(Listed entries Opens)

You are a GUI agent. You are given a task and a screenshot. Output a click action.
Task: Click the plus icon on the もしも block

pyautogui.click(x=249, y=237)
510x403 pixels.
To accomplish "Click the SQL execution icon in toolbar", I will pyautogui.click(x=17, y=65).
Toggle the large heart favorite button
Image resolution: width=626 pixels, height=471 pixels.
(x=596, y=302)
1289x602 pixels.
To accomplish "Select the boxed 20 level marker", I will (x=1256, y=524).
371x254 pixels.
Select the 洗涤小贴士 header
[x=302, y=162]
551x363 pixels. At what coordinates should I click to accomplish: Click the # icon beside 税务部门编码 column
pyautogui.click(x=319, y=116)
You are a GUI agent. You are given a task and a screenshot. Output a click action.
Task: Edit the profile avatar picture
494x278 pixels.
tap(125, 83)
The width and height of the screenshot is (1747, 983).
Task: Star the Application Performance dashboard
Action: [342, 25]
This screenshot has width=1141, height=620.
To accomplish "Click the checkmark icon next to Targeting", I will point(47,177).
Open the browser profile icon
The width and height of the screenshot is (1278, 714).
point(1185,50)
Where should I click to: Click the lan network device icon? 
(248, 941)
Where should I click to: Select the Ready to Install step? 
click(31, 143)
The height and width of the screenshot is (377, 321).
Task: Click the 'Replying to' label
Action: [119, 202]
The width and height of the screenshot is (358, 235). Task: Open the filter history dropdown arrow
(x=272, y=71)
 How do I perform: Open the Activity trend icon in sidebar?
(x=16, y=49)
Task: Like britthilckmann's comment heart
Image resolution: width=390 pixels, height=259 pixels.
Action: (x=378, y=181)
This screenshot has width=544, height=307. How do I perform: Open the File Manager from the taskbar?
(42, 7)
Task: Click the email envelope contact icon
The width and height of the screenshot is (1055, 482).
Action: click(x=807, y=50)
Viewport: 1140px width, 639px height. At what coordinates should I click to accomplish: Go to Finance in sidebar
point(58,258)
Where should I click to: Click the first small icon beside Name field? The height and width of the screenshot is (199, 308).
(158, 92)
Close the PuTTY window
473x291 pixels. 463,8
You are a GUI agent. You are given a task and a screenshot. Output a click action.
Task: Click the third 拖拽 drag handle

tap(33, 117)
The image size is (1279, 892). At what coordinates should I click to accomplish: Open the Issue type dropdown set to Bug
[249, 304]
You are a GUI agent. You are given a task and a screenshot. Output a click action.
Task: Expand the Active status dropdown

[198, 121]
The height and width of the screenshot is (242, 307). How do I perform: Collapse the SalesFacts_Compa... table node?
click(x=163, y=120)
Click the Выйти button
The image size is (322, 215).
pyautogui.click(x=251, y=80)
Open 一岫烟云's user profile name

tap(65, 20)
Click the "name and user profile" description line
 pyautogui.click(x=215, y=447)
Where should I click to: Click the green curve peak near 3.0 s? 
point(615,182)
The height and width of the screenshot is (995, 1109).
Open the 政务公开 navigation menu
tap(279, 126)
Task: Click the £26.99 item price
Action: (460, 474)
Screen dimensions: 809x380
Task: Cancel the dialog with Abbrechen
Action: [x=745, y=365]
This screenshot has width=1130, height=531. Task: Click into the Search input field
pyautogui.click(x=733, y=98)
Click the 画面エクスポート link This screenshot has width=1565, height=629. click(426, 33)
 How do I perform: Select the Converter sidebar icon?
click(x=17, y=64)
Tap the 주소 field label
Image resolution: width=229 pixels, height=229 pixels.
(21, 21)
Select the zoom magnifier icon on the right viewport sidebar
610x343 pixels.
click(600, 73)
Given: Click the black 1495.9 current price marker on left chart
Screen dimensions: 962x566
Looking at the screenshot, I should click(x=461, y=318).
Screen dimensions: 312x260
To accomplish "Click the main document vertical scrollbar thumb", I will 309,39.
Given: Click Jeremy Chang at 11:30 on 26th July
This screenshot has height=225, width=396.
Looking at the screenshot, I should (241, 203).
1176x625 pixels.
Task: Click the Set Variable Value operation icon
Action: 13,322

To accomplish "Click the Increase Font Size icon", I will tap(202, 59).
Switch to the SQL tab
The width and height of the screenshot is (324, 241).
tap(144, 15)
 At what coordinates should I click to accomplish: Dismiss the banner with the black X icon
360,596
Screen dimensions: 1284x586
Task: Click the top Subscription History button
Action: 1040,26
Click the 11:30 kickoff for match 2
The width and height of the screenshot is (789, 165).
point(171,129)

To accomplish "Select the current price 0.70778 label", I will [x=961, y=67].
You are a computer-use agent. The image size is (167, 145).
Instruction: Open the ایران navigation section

(Listed entries Closes)

• Exercise requirements
Could you write out all of the entries precisely as they stand?

• Expected answer
You are a GUI agent. You are given a task and a screenshot. Output a click action.
Task: Click the plus icon on the もしも block

pyautogui.click(x=249, y=237)
510x403 pixels.
To accomplish "Click the SQL execution icon in toolbar", I will pyautogui.click(x=17, y=65).
Toggle the large heart favorite button
Image resolution: width=626 pixels, height=471 pixels.
(x=596, y=302)
1289x602 pixels.
To accomplish "Select the boxed 20 level marker", I will (x=1256, y=524).
371x254 pixels.
Select the 洗涤小贴士 header
[x=302, y=162]
551x363 pixels. At what coordinates should I click to accomplish: Click the # icon beside 税务部门编码 column
pyautogui.click(x=319, y=116)
You are a GUI agent. You are given a task and a screenshot. Output a click action.
Task: Edit the profile avatar picture
494x278 pixels.
tap(125, 83)
The width and height of the screenshot is (1747, 983).
Task: Star the Application Performance dashboard
Action: [342, 25]
This screenshot has width=1141, height=620.
To accomplish "Click the checkmark icon next to Targeting", I will point(47,177).
Open the browser profile icon
The width and height of the screenshot is (1278, 714).
point(1185,50)
Where should I click to: Click the lan network device icon? 
(248, 941)
Where should I click to: Select the Ready to Install step? 
click(31, 143)
The height and width of the screenshot is (377, 321).
Task: Click the 'Replying to' label
Action: [119, 202]
The width and height of the screenshot is (358, 235). Task: Open the filter history dropdown arrow
(x=272, y=71)
 How do I perform: Open the Activity trend icon in sidebar?
(x=16, y=49)
Task: Like britthilckmann's comment heart
Image resolution: width=390 pixels, height=259 pixels.
Action: (x=378, y=181)
This screenshot has width=544, height=307. How do I perform: Open the File Manager from the taskbar?
(42, 7)
Task: Click the email envelope contact icon
The width and height of the screenshot is (1055, 482).
Action: click(x=807, y=50)
Viewport: 1140px width, 639px height. At what coordinates should I click to accomplish: Go to Finance in sidebar
point(58,258)
Where should I click to: Click the first small icon beside Name field? The height and width of the screenshot is (199, 308).
(158, 92)
Close the PuTTY window
473x291 pixels. 463,8
You are a GUI agent. You are given a task and a screenshot. Output a click action.
Task: Click the third 拖拽 drag handle

tap(33, 117)
The image size is (1279, 892). At what coordinates should I click to accomplish: Open the Issue type dropdown set to Bug
[249, 304]
You are a GUI agent. You are given a task and a screenshot. Output a click action.
Task: Expand the Active status dropdown

[198, 121]
The height and width of the screenshot is (242, 307). How do I perform: Collapse the SalesFacts_Compa... table node?
click(x=163, y=120)
Click the Выйти button
The image size is (322, 215).
pyautogui.click(x=251, y=80)
Open 一岫烟云's user profile name

tap(65, 20)
Click the "name and user profile" description line
 pyautogui.click(x=215, y=447)
Where should I click to: Click the green curve peak near 3.0 s? 
point(615,182)
The height and width of the screenshot is (995, 1109).
Open the 政务公开 navigation menu
tap(279, 126)
Task: Click the £26.99 item price
Action: (460, 474)
Screen dimensions: 809x380
Task: Cancel the dialog with Abbrechen
Action: [x=745, y=365]
This screenshot has width=1130, height=531. Task: Click into the Search input field
pyautogui.click(x=733, y=98)
Click the 画面エクスポート link This screenshot has width=1565, height=629. click(426, 33)
 How do I perform: Select the Converter sidebar icon?
click(x=17, y=64)
Tap the 주소 field label
Image resolution: width=229 pixels, height=229 pixels.
(21, 21)
Select the zoom magnifier icon on the right viewport sidebar
610x343 pixels.
click(600, 73)
Given: Click the black 1495.9 current price marker on left chart
Screen dimensions: 962x566
Looking at the screenshot, I should click(x=461, y=318).
Screen dimensions: 312x260
To accomplish "Click the main document vertical scrollbar thumb", I will 309,39.
Given: Click Jeremy Chang at 11:30 on 26th July
This screenshot has height=225, width=396.
Looking at the screenshot, I should (241, 203).
1176x625 pixels.
Task: Click the Set Variable Value operation icon
Action: 13,322

To accomplish "Click the Increase Font Size icon", I will tap(202, 59).
Switch to the SQL tab
The width and height of the screenshot is (324, 241).
tap(144, 15)
 At what coordinates should I click to accomplish: Dismiss the banner with the black X icon
360,596
Screen dimensions: 1284x586
Task: Click the top Subscription History button
Action: 1040,26
Click the 11:30 kickoff for match 2
The width and height of the screenshot is (789, 165).
point(171,129)

To accomplish "Select the current price 0.70778 label", I will [x=961, y=67].
You are a computer-use agent. The image size is (167, 145).
Instruction: Open the ایران navigation section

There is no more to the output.